According to MyDrivers, Yu Chengdong (Richard Yu), executive director and chairman of Huawei's consumer business unit, stated that as the company is on the U.S. Department of Commerce's Entity List and American companies must obtain an export license to deal with it, Huawei might not get a Windows license renewal from Microsoft. As a result, existing PCs from Huawei could be the company's last and final systems based on Windows unless Microsoft obtains an export license from the U.S. Department of Commerce to sell Windows to the troubled company.

As a result, the company would have to use open-source Linux distributions and the company's homemade HarmonyOS, which is believed to be primarily based on open-source Android. The company has also announced its Harmony OS NEXT, which purportedly doesn't rely upon Android.

According to the report, Huawei is set to introduce a new 'AI PC' laptop in April that will run its own Kunpeng CPU, HarmonyOS for PCs, and various DeepSeek LLM-based applications to justify the 'AI PC' moniker in its name. That aligns with the company's prior statements that its done with Windows.

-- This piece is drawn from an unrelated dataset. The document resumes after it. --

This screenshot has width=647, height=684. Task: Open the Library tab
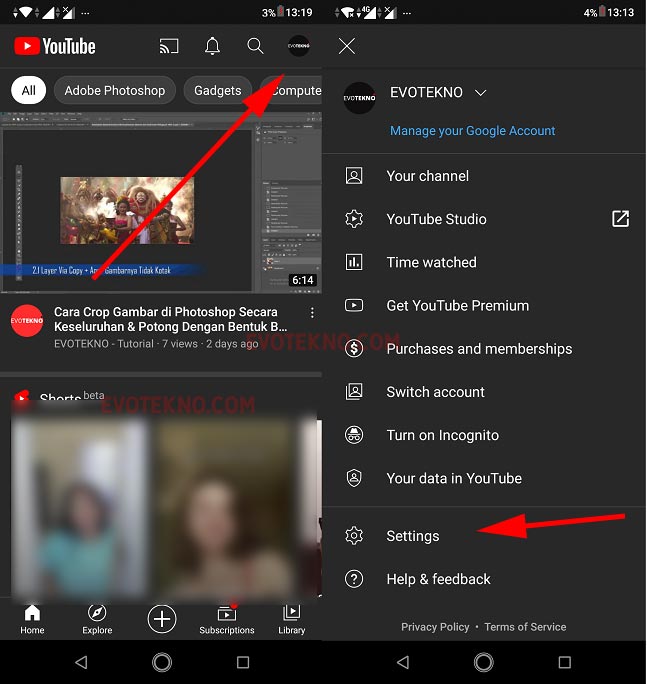coord(291,619)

Additionally, Huawei plans to launch the MateBook D16 Linux Edition, its first laptop running on Linux. The new model will retain the same hardware specifications as the existing MateBook D16, the only difference being the switch from Windows to Linux as its operating system.

Windows continues to dominate the desktop and laptop operating system market considerably. According to StatCounter, Windows was installed on 70.65% of PCs as of February 2025. Apple's macOS is the second most popular choice, commanding roughly 16% of the market. Meanwhile, Linux's share was around 3.8%, while ChromeOS commanded 1.81%.